## TASK GOAL
In the records below, find the line containing "Click fourth row pink cell at right edge" and the line containing "1568x768 pixels.". Give again exactly those lines and every line between them, omitting the pictures.

Data items
┄┄┄┄┄┄┄┄┄┄
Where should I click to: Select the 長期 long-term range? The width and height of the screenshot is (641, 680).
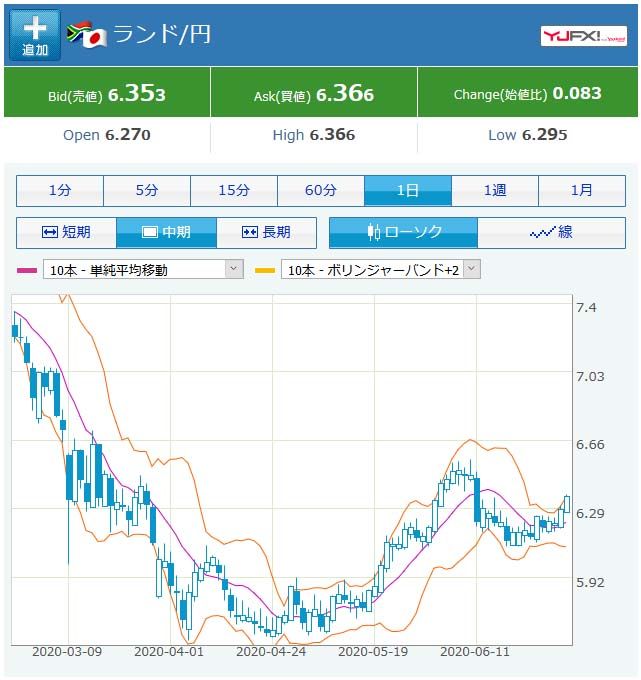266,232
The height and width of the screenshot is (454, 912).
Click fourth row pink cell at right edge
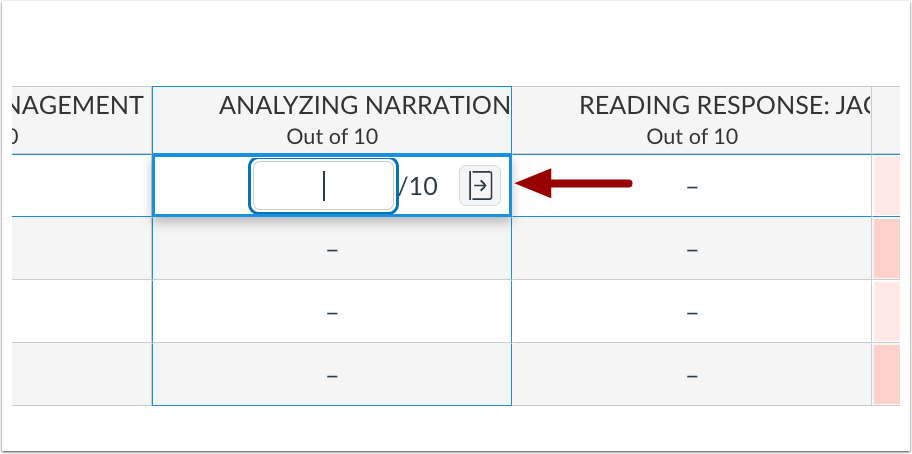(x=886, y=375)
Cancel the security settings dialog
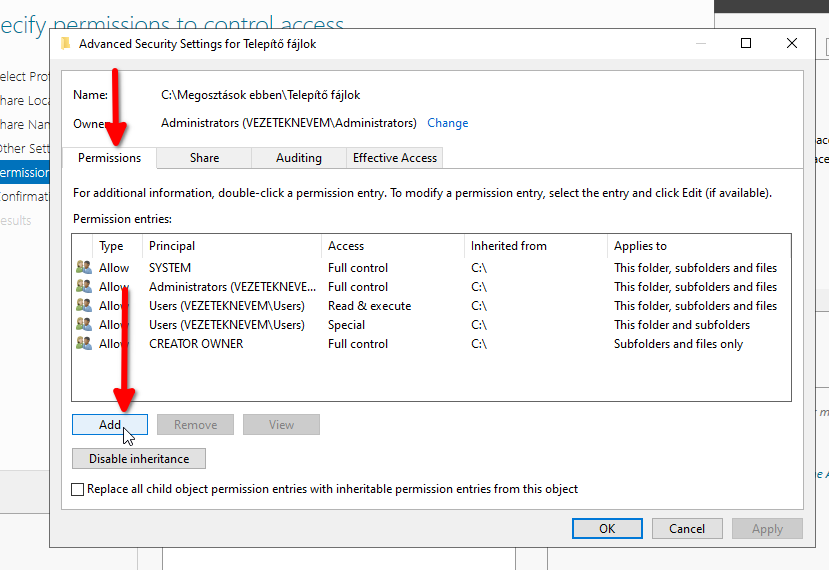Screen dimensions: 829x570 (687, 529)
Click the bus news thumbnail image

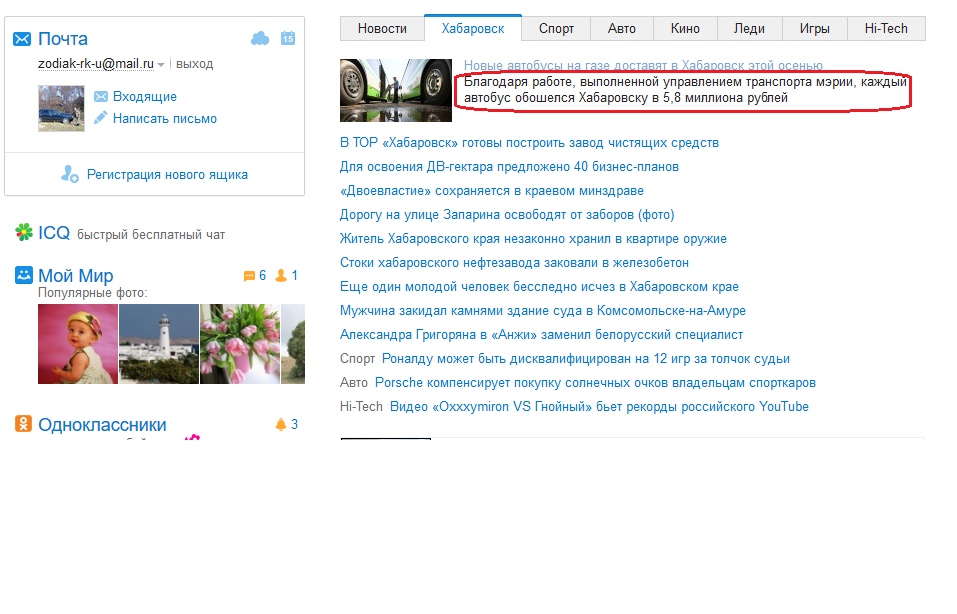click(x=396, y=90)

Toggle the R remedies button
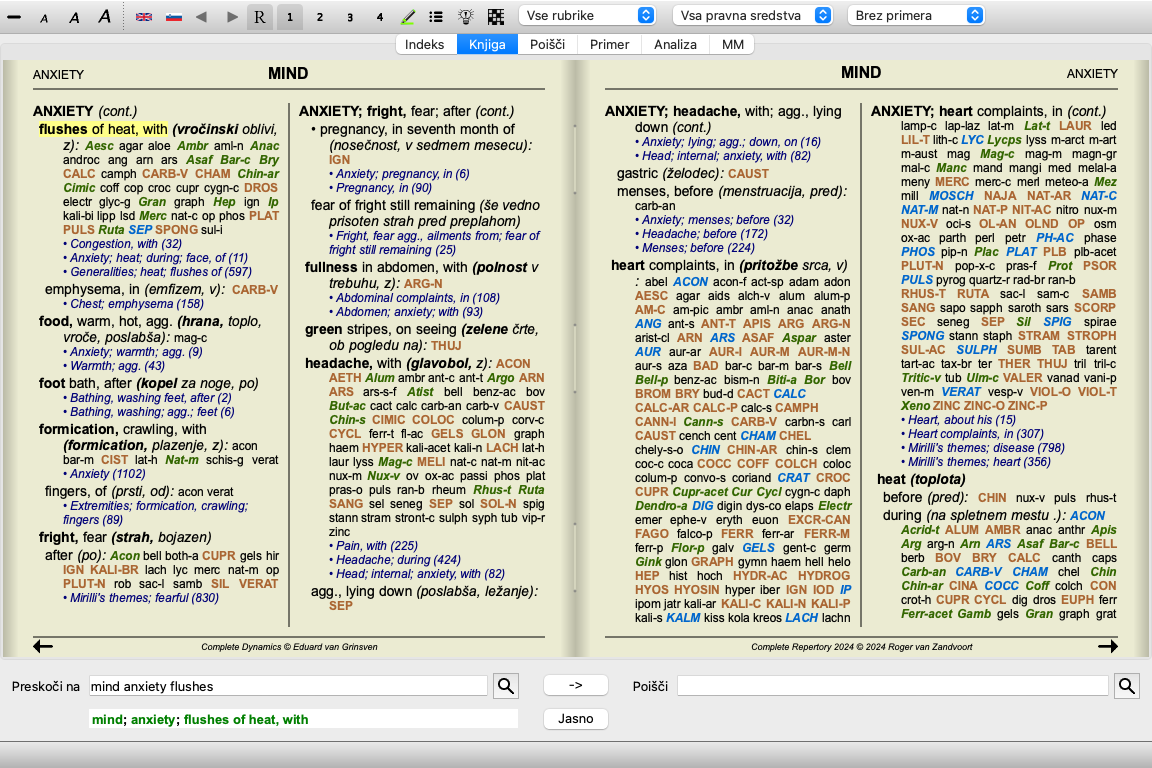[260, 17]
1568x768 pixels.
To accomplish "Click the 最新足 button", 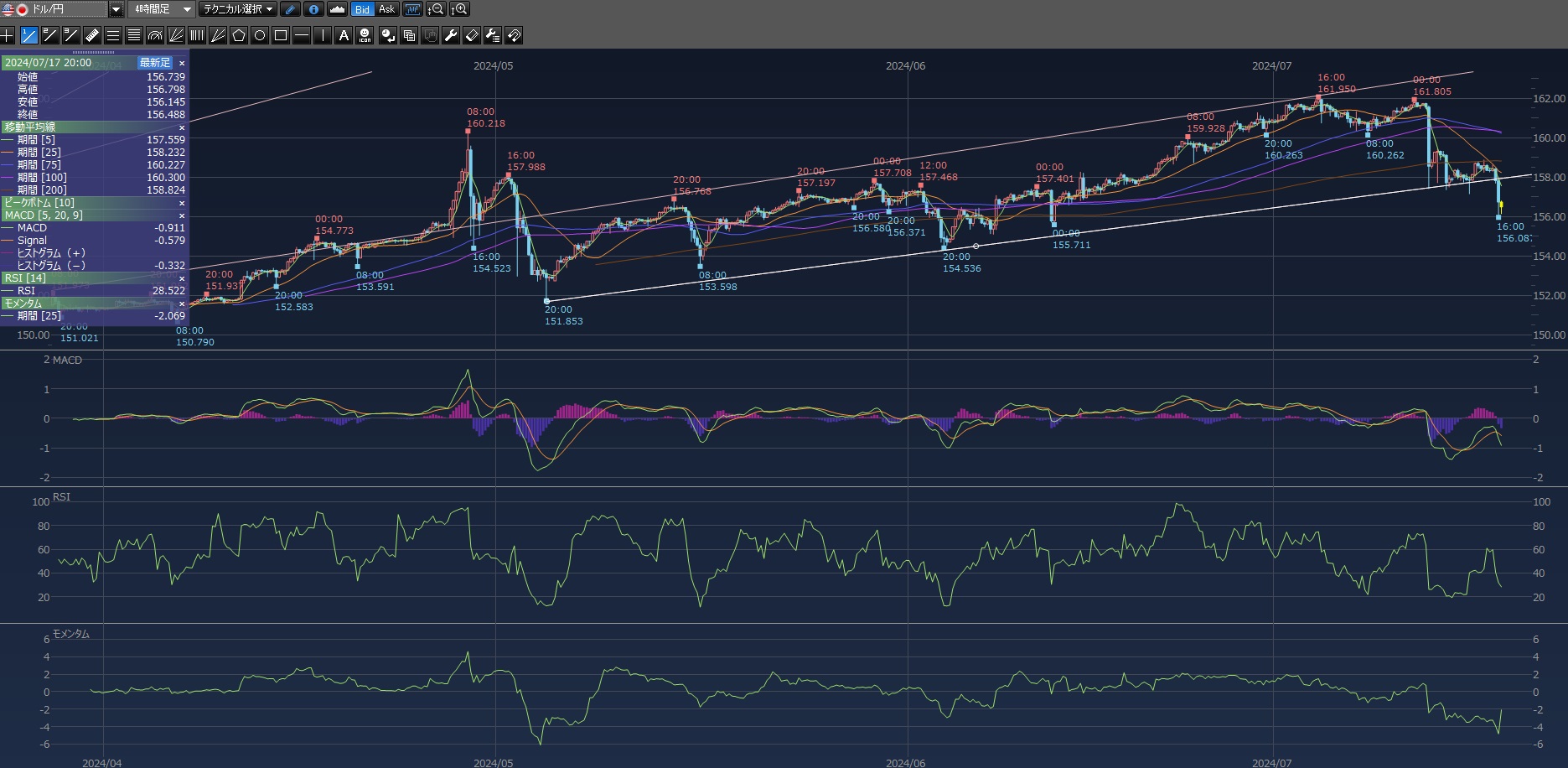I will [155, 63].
┄┄┄┄┄┄┄┄┄┄
## RESULT OF THE EXERCISE
Click fourth row pink cell at right edge
(x=886, y=375)
Cancel the security settings dialog
Screen dimensions: 829x570 (687, 529)
Click the bus news thumbnail image

click(x=396, y=90)

Toggle the R remedies button
[260, 17]
1568x768 pixels.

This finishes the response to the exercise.